Caminhamos pela rua que naturalmente era fechada ao trânsito de veículos. Tudo o mais parecia ter deixado de existir: as lojas, as pessoas que iam e vinham, os sons vindos de todos os lugares. Conversávamos sobre coisas, coisas que pareciam não pertencer a um passado, nem depender de um futuro, e isso era delicioso. Por fim, nos sentamos a um dos muitos bancos dispostos ao longo da rua, e protegido do sol da manhã. Ficamos ali, por longo tempo.
Tomamos um sorvete que eu fora buscar em um estabelecimento próximo dali; nos lambuzamos um pouco, e ríamos, felizes.

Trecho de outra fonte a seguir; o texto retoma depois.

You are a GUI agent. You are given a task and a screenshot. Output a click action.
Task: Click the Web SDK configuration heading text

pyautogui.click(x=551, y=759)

Foi Elza quem lembrou que naquele sábado deveria estar acontecendo a feira quinzenal de plantas e flores onde nos falamos pela primeira vez. Rumamos para lá. Como
Elza, as flores estavam radiantes. Em uma banca onde percebi que as rosas pareciam mais belas, pedi reservadamente à senhora que me atendeu para preparar um buquê com muitas rosas vermelhas, e disse-lhe confiar que o buquê fosse feito com o melhor dos esmeros, apontei Elza que se distraia olhando uns vasos um pouco adiante. A mulher disse ter entendido, e o faria muito especial.

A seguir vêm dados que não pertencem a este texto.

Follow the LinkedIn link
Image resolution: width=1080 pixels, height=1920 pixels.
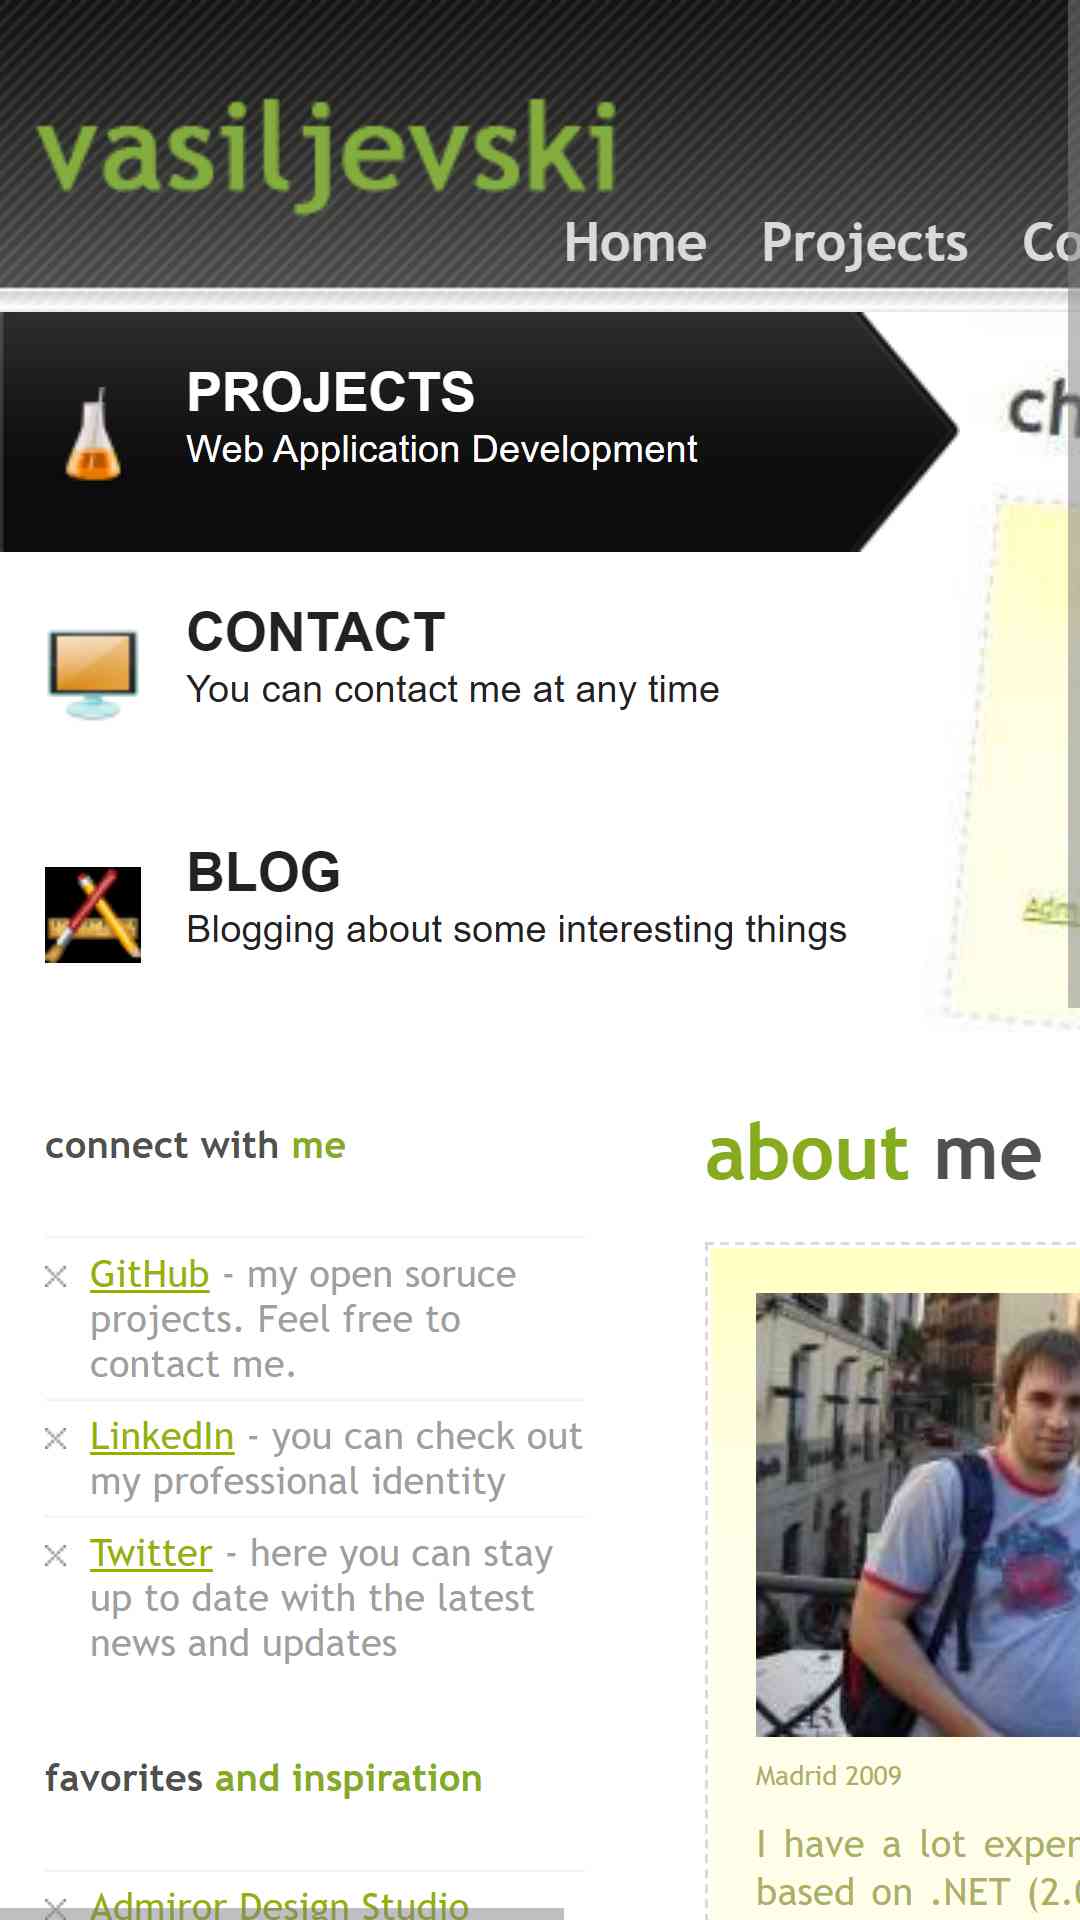(162, 1437)
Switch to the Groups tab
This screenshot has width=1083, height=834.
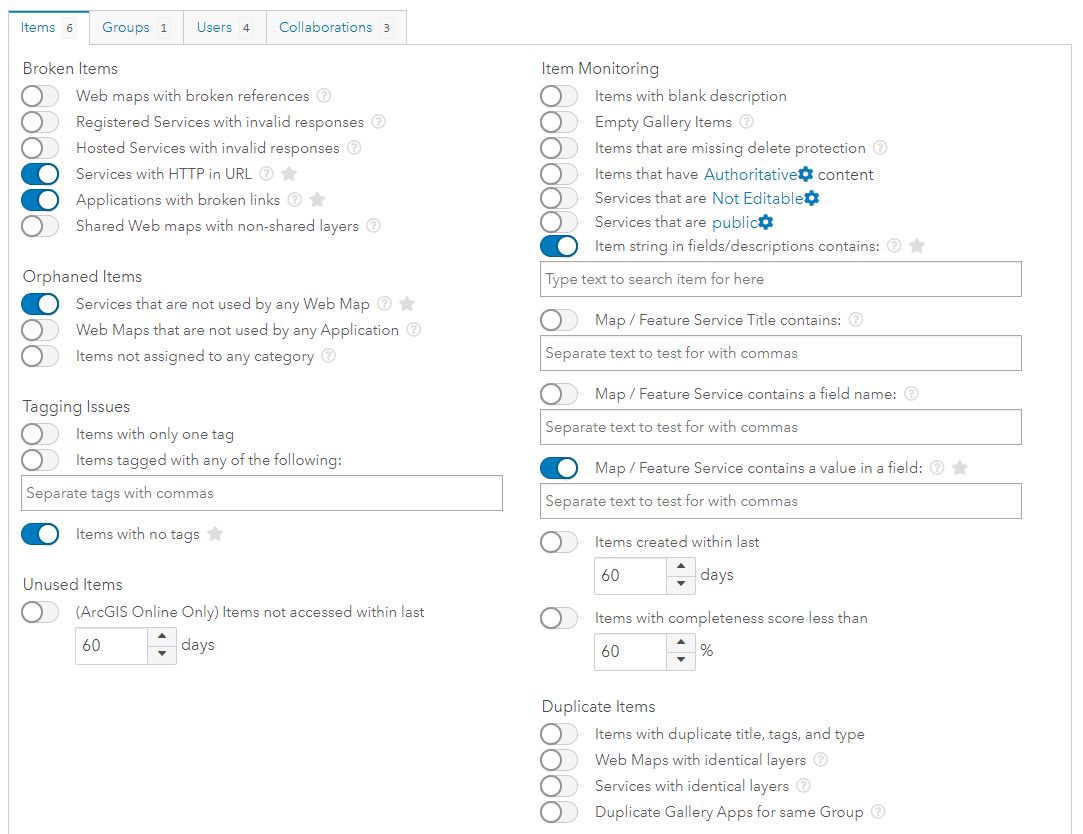click(136, 28)
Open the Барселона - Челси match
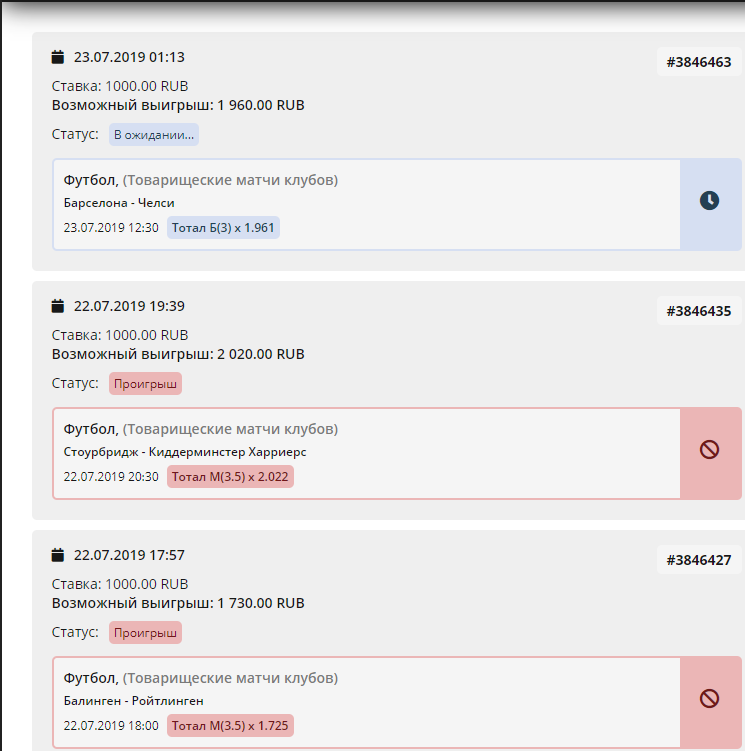The image size is (745, 751). [119, 203]
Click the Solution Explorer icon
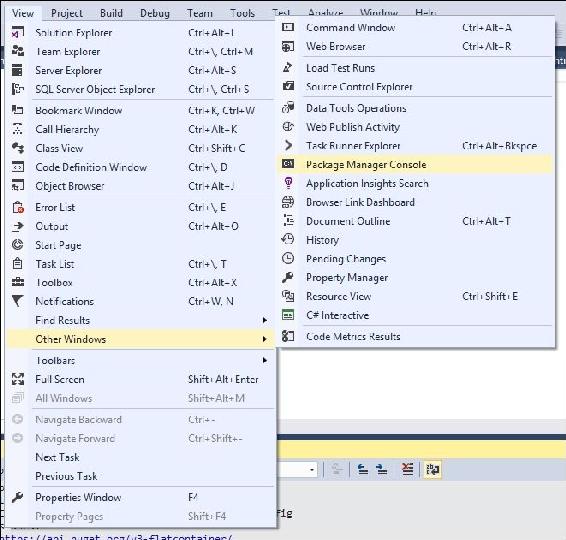 point(18,32)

Quando Elza recebeu o buquê de rosas pouco depois, realmente maravilhosos, pareceu desfazer-se em incontida felicidade. Estávamos bem ao lado de um recipiente que continha apenas rosas brancas. Em um impulso, recolhi aquela que achei ser a mais perfeita entre todas, beijei-a, e entreguei para Elza que a acolheu, olhou-a intensamente, beijou-a, acariciou-a, e a colocou destacada entre as demais rosas vermelhas do buquê, e parecia flutuar em felicidade que me contagiava. Paguei à senhora que nos atendeu, que falando baixinho, desejou-me felicidade. Pouco depois passamos pela banca de onde, no primeiro encontro, eu recolhera o vasinho com violetas e o dera para Elza. Ela foi quem se lembrou disso, e disse-me que o vasinho transbordava flores brancas, e que de três folhas mais velhas havia reproduzido a planta, e que a primeira delas logo estaria florindo.

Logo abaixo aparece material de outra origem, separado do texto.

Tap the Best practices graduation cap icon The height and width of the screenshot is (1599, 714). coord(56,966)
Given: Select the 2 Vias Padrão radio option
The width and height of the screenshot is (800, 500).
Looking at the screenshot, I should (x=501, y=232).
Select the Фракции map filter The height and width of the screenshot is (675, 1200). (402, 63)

Aproximava-se o meio dia, e pensei ser natural almoçarmos juntos. Convidei-a. Elza repetiu aquele seu gesto de olhar para lugar algum, refletir, e dizer-me que precisava ir para casa. Não retruquei, não insisti, e a acompanhei até um ponto de taxi que ficava próximo de onde estávamos. Abri-lhe a porta. Antes de entrar no taxi, Elza aproximou a rosa branca dos seus lábios, beijou-a, e segredou-me que cuidaria para que essa rosa durasse mais que todas as outras. Beijamo-nos nas faces. Elza entrou no taxi. Enquanto eu fechava a porta, ela olhava-me feliz, e agradecia pela bela manhã que tivera.
Depois, novamente, fiquei olhando o taxi se afastar, e dobrar uma esquina. Fiquei ainda parado alguns instantes; e veio-me o pensamento de que Elza rumava para um seu mundo por mim ainda desconhecido, e mergulhado em densas névoas de mistério.